_Task objective_
In the entries below, count every line with the word "link". Return only the count.

_Task inputs_
/---
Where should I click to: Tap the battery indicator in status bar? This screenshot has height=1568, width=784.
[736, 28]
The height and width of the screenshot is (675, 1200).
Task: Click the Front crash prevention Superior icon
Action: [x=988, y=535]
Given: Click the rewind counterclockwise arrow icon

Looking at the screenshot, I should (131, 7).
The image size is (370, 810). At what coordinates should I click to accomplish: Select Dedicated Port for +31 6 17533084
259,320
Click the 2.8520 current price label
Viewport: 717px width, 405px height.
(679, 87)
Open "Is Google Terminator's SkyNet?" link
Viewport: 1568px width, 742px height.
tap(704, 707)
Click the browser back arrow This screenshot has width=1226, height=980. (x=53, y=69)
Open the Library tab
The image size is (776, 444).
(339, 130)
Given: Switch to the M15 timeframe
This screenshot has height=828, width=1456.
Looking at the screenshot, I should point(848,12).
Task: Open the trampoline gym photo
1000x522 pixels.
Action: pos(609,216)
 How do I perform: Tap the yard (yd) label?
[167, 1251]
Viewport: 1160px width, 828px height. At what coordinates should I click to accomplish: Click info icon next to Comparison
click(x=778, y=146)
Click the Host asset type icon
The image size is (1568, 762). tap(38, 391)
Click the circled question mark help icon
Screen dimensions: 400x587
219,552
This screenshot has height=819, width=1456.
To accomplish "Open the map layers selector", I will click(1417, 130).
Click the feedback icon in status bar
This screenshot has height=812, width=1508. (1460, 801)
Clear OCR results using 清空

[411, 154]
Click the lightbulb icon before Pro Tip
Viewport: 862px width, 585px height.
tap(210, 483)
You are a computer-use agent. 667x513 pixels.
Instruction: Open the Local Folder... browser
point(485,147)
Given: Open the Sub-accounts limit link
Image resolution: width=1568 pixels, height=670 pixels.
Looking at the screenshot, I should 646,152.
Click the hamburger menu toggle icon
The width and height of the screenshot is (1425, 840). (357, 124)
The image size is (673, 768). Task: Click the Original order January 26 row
\---
_Answer box_
2